Classes? Functions? Both?

written by Eric J. Ma on 2023-12-12 | tags: data science programming style function-based programming class-based programming data processing object-oriented data structures neural network data transformation callable objects

In this blog post, I discuss the choice between class- or function-based programming for data scientists. I argue that objects are best for grouping data, while functions are ideal for processing data. However, configurable functions that need to be reused can be implemented both ways. I lean towards a functional programming style, using classes to organize related data. But sometimes, like with callable objects, I adopt a different approach. Curious about when to use each style in your data science projects? Read on!

Should I adopt a class- or function-based programming style as a data scientist?

Recently, one of my colleagues asked me this question, and his question reminded me that I get asked this question pretty often. Additionally, I've written one take on this question before, too. But with the benefit of additional years of experience from that previous post, I figured it'd be good to do another take.

So here it is:

Objects are for data, and functions are for processing data. We can implement configurable functions both ways.

Ok, let's break it down.

Objects are for grouping data

Objects are good places for storing related pieces of data together. One example would be neural network configuration. Another example would be a collection of file paths accessed throughout your code. The key here is to require those variables to be present when instantiating the object, ensuring they are present when needed. Here's an example:

class FilePathConfig:
    def __init__(self, data_path, log_path, model_path, results_path):
        self.data_path = data_path
        self.log_path = log_path
        self.model_path = model_path
        self.results_path = results_path

# Example usage
paths = FilePathConfig(
    data_path="/path/to/data",
    log_path="/path/to/logs",
    model_path="/path/to/models",
    results_path="/path/to/results"
)

Because all of the *_path arguments are required when instantiating the paths object, we have the safety and guarantees necessary to access paths.data_path or paths.results_path anywhere in the program.

Doing so necessitates declaring all of the paths up-front rather than scattering the paths throughout the program, which turns out to be a good pattern to follow anyway. If, for whatever reason, you need to reorder operations within the program, then by declaring all of the paths beforehand and encapsulating them within the paths object, you can avoid NameErrors due to objects not being found.

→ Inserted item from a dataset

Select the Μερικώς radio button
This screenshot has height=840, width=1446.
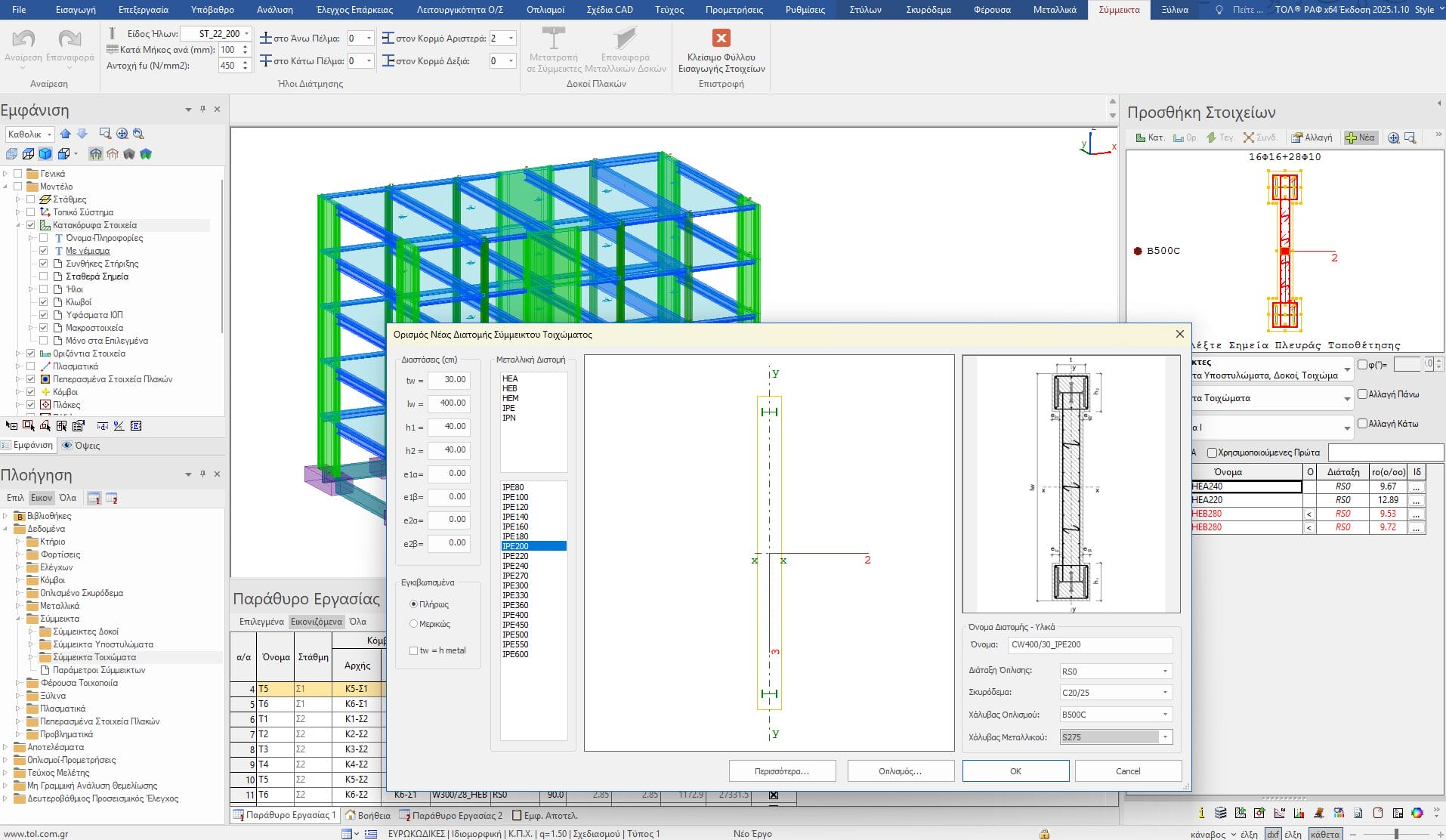tap(413, 624)
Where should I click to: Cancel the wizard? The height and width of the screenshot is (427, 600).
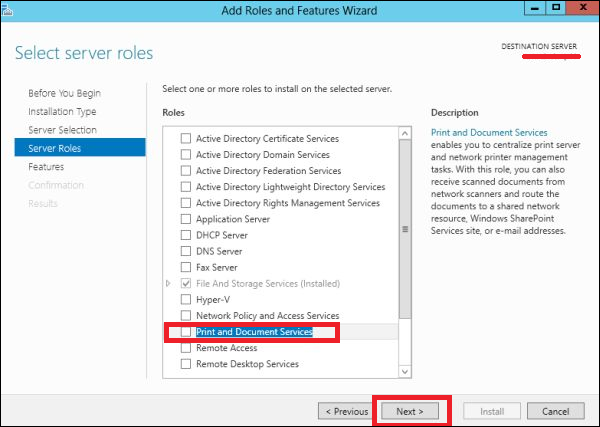(x=555, y=411)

As a side note, there's a refrain about programming that comes from Linus Torvalds, creator of Linux and Git:

Bad programmers worry about the code. Good programmers worry about data structures and their relationships.

(I would recommend reading through the discussion on StackExchange as well!)

Thinking hard about our data structures, which by definition are always going to be classes, makes writing functions much more effortless later.

Functions are for processing data

Wherever possible, I recommend that colleagues use functions for data processing. In doing so, we help encourage a state-less pattern of programming. What do I mean by that? Let's use an example to illustrate.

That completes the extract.